Al cristiano spetta vigilare affinché in questa sorta di tabernacolo non manchi la grazia che illumina e fortifica» genitori e sposi. A Cana, ha concluso il pontefice, «Gesù compie un segno eloquente: indica in particolare la medicina della misericordia che guarisce la durezza del cuore, risanando i rapporti», auspicando che la Chiesa italiana «possa sostenere il cammino di tante famiglie, aiutandole a vivere la gioia del Vangelo e a essere cellule attive nella comunità».
A seguire il cardinale Gualtiero Bassetti, arcivescovo di Perugia e presidente della Cei, ha rimarcato: «Amoris Laetitiae è un documento bellissimo, a tratti poetico, denso di significati, che va letto con serenità, senza essere influenzati da interpretazioni epidermiche diffuse in un dibattito pubblico che mi è parso prediligere il sensazionalismo».
Definendo ancora «capolavoro» l’esortazione apostolica firmata da Bergoglio, il porporato ha ricordato che in questo testo «la Chiesa che affronta alle questioni, in questo caso la famiglia, con uno sguardo al reale, con la prospettiva di chi non giudica in base all’apparenza», invitando a «non scadere mai in un moralismo astratto. I coniugi non possono essere lasciati soli nel mettere in pratica il Vangelo». Infine Bassetti ha chiesto di avviare una riflessione ecclesiale «sulla condizione della donna, con mitezza e coraggio».
Per monsignor Giuseppe Lorizio, docente di teologia fondamentale alla Pontificia Università Lateranense, «ritenere che Amoris Laetitia sia fuori dalla tradizione o contro la tradizione è in malafede. Dipende da quale idea abbiamo di tradizione, che è sviluppo della dottrina, del dogma. Il Vangelo dell’amore non significa anarchia che dà adito a qualsiasi forma che possiamo ritenere amore». E ha concluso con una domanda aperta: «C’è qualcosa da cambiare nella giurisprudenza per meglio esprimere il Vangelo dell’amore?».
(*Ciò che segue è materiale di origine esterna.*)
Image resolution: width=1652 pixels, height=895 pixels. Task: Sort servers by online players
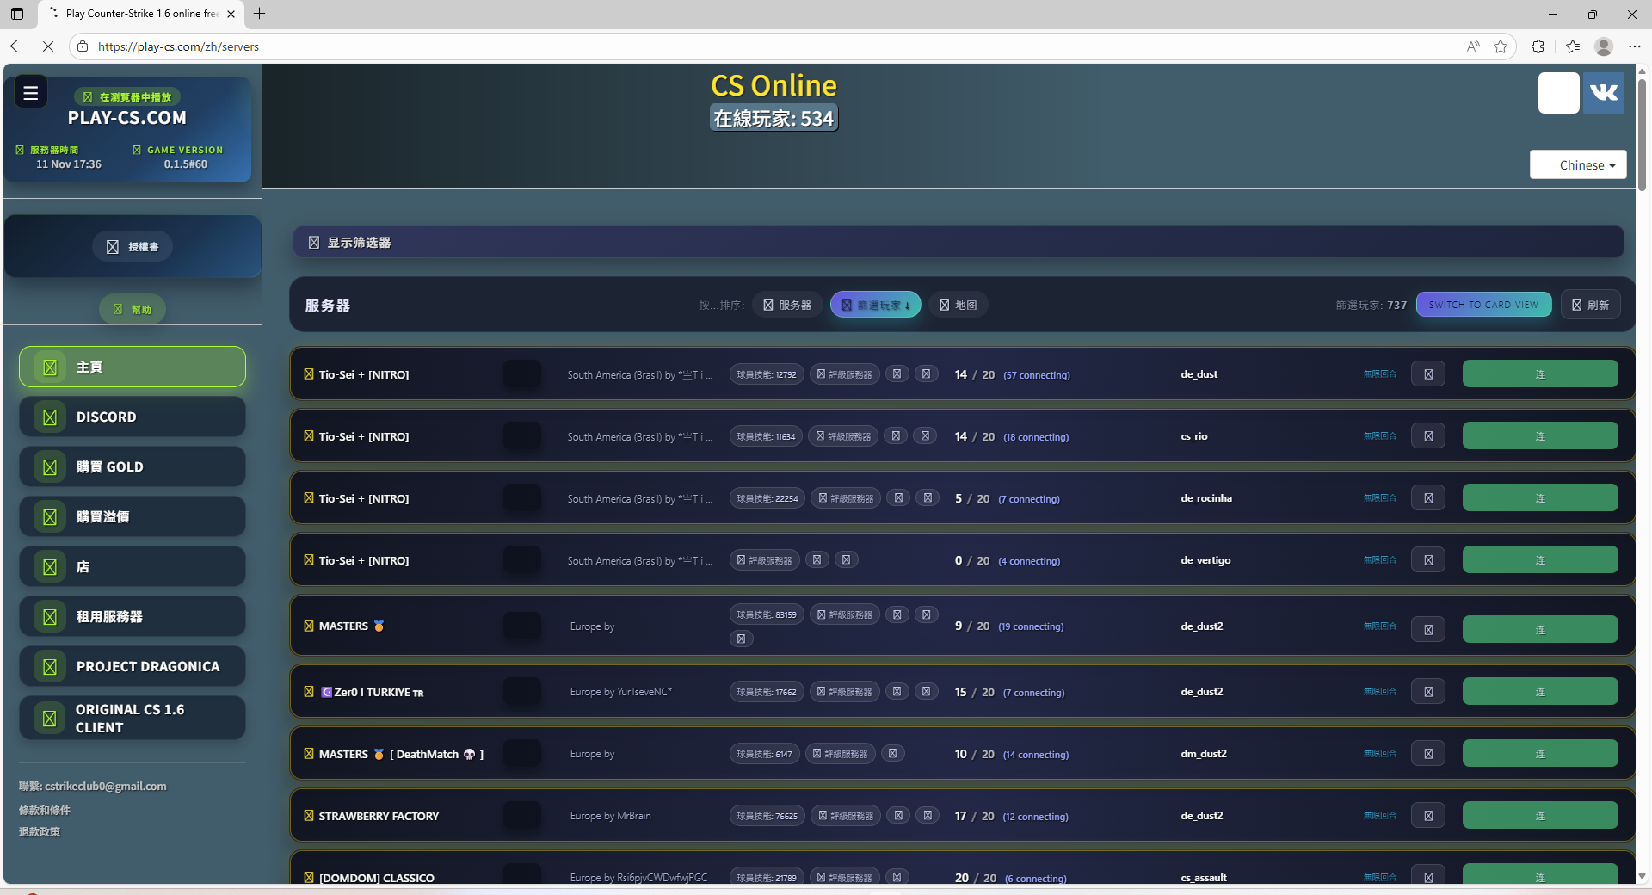875,305
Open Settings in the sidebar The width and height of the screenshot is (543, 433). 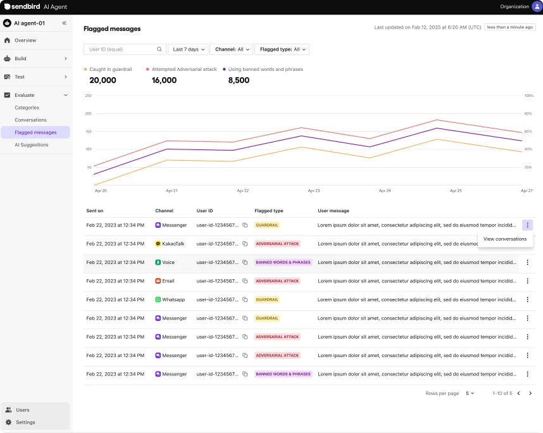click(25, 422)
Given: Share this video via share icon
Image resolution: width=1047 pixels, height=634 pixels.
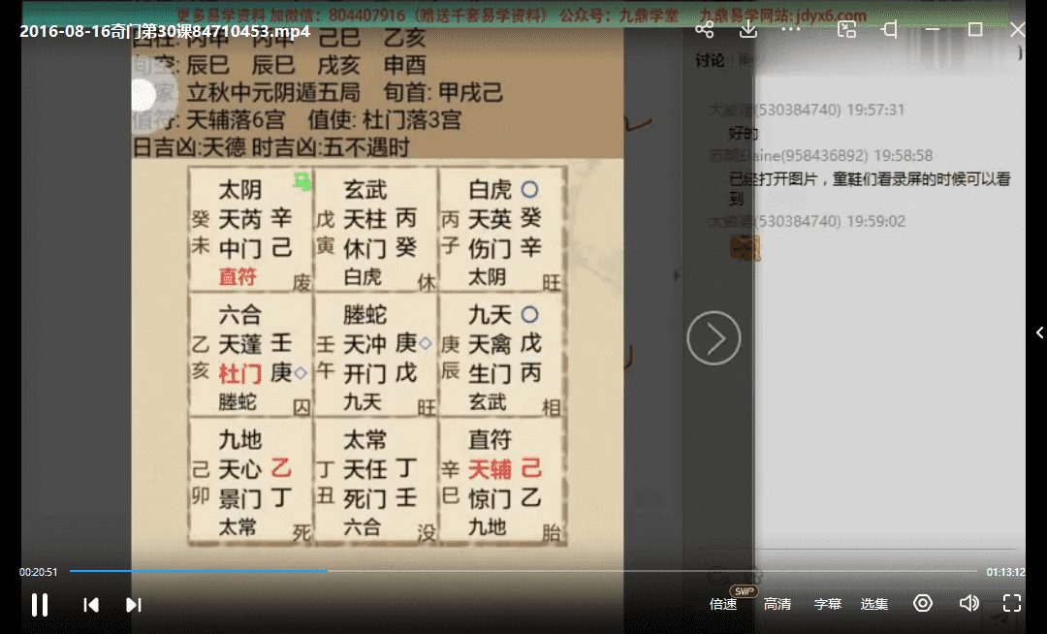Looking at the screenshot, I should [705, 29].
Alla chiave della misericordia ha rimandato padre Manuel Jesús Arroba Conde, claretiano, preside dell’Istituto Utriusque Iuris alla Lateranense, che nella sua relazione ha chiarito come non bisogna «intendere il rapporto fra coscienza e norma in modo dialettico», ma «includere il bene come terzo elemento della relazione». Se «le rotture coniugali segno dei tempi a cui annunciare il Vangelo», occorre avviare un contatto concreto fra «pastorale giudiziale e pastorale familiare: ci vuole maggiore amicizia con i canonisti. E la pastorale parrocchiale è chiamata a essere in uscita, verso le coppie in difficoltà. Non ha senso che gli operatori della pastorale familiare tentennino nel proporre la verifica di un matrimonio».